Baru saja aku hendak mematahkan argumennya, dia bersuara lagi, "Mereka pernah ada di tempat yang sangat tinggi dan harus jatuh karena sudah tidak ada lagi tempat untuk menampung mereka. Mereka pasti sangat sedih."
Aku terdiam, lalu ikut mengulurkan tanganku keluar dari payung.
"Tidak apa-apa, kok. Kamu tahu siklus hidrologi, kan? Mereka akan kembali jadi awan," sahutku.
Arlan Pratama menatap ke arahku.
"Mereka akan dapat tempat mereka lagi. Tidak ada yang perlu dibuat sedih, lagipula mereka mendapat pengalaman selama proses itu," ucapku.
Arlan Pratama menarik tangan kanannya, berhenti menyentuh air hujan, lalu tiba-tiba saja mengusap kepalaku, sampai membuat rambutku berantakan.

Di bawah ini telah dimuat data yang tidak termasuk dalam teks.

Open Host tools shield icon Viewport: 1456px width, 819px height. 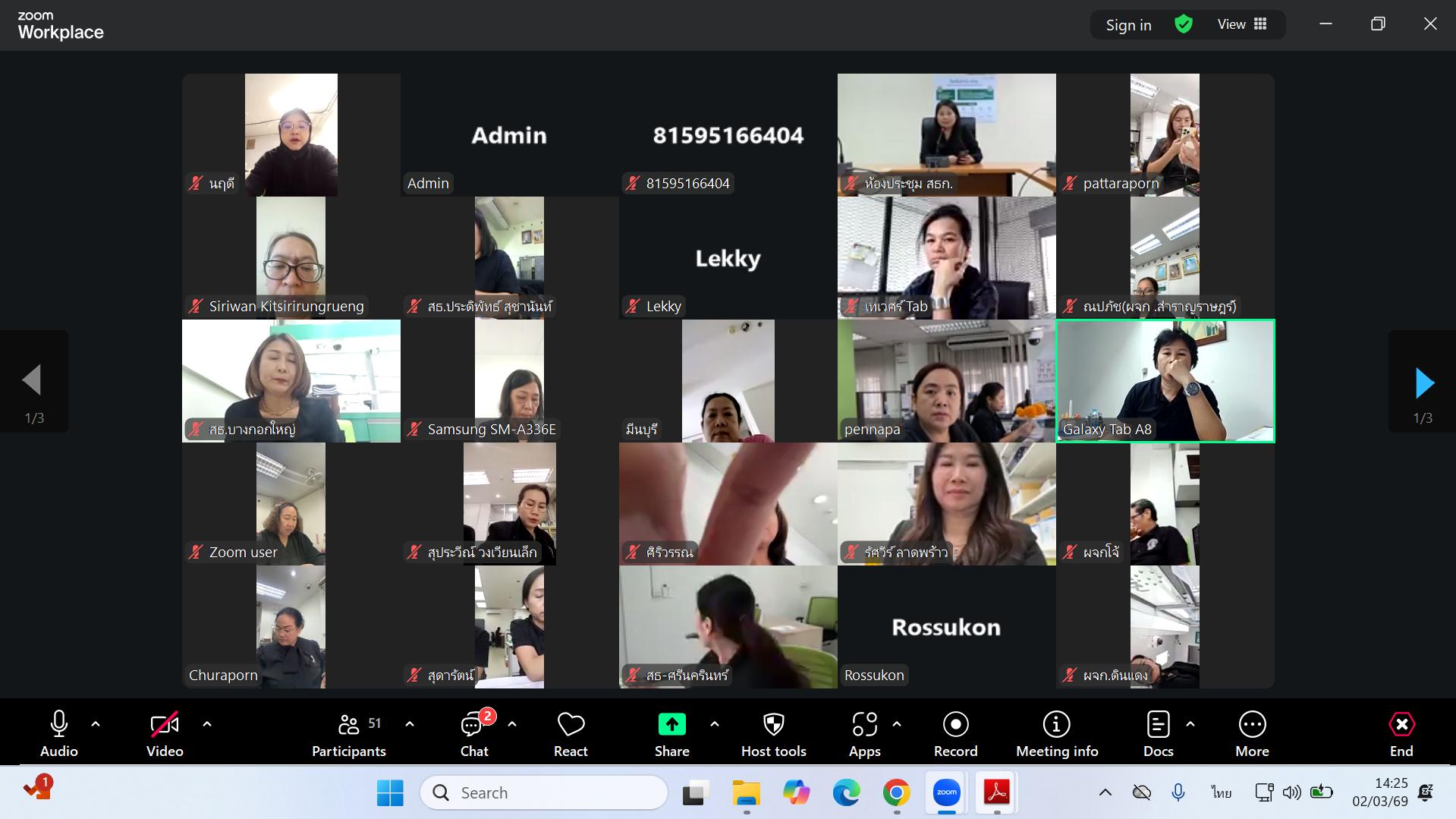tap(773, 725)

"Kamu ngapain, sih?!" tanyaku kesal, sambil menjauhkan tangannya dari kepalaku.
"Habisnya, kamu jawab kayak gitu," balasnya, tidak mau disalahkan.

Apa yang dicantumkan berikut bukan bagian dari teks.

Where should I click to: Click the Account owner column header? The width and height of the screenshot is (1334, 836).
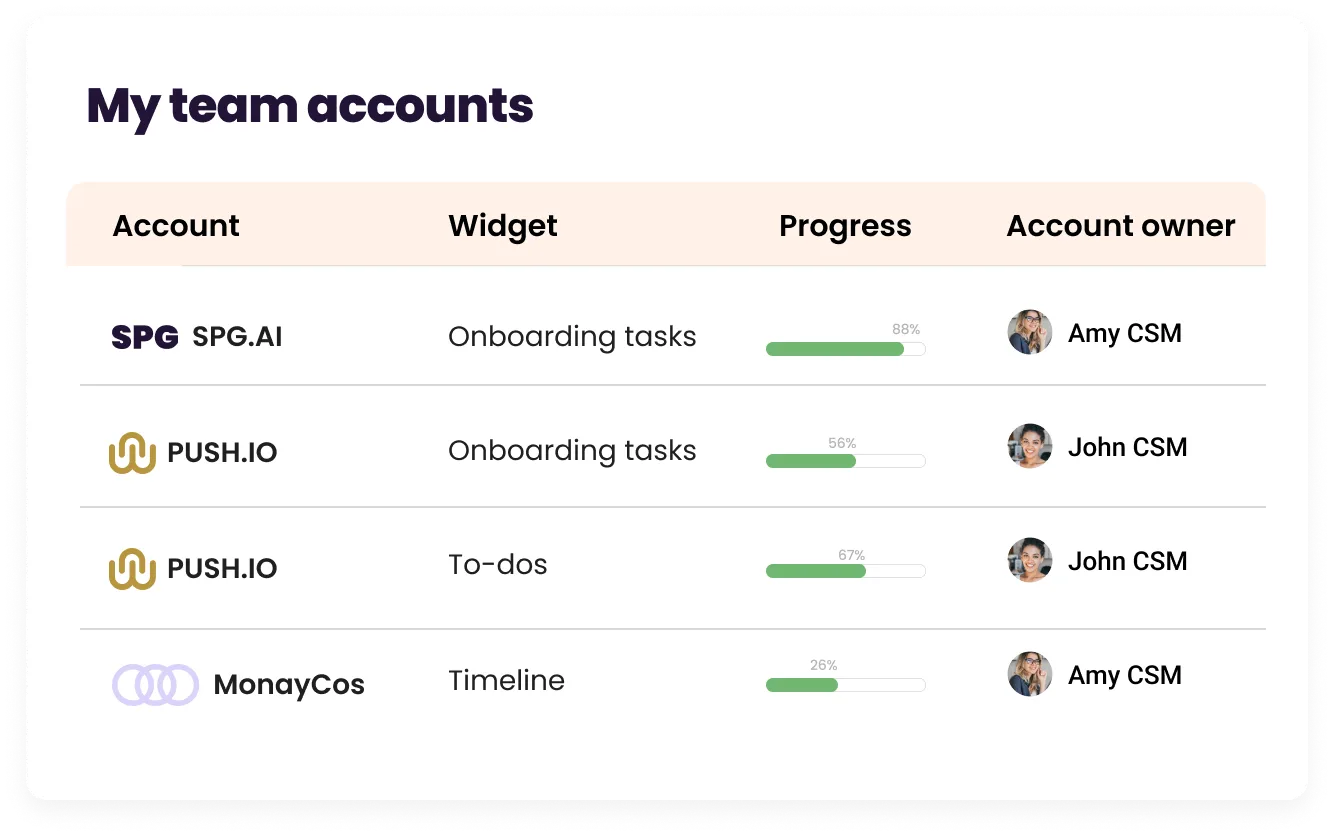tap(1120, 226)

"Aku kan menjawab sesuai dengan teori yang kita pelajari," ucapku ketus.
Arlan Pratama tertawa saat itu, dan itu membuatku mulai berpikir ulang.
Sepertinya aku tidak membenci senyumannya.
***TBC***
8 Mei 2019
Cindyana's Note
Halooo! Semoga ini bisa menemani sahur kalian! YEE.
Akhirnya bisa menuliskan chapter Those Rain That Passes By! Dengan begini, aku tinggal ngutang tiga Those Rain that Passes By! Hehe.
Aduh chapter ini manis sekali dong, aku sampe salting sendiri dong.
Ini lumayan panjang. 2300 kata, padahal Red String seharusnya hanya 1000 kata. Waduh overdosis kita lama-lama. Eh, bukan, diabetes maksudku wkwkwkw.
AKU TIDAK SABAR INGIN MEMPERLIHATKAN PUNCAK KONFLIK RED STRING AAAAAAA. STAY TUNE YA! Karena Those Rain udah lewat, maka waktunya buka-buka konflik! Hore!
Dan menurut kalian Red String bakal berapa chapter?
Terkadang aku mendapat mimpi buruk kalau dia lebih dari 40 chapter :')
Sebenarnya gapapa sih over 40 chapter, tapi cerita lain jadi nggak keurus. Tapi kalau memang harus 40 chapter untuk menjelaskan yang terbaik, ya berarti aku memang harus mengikhlaskan. Wkwkwkwkw.
Di Air Train, chapter 21 udah chapter terakhir dong :D
Tapi di Red String masih panjang wkwkwkw.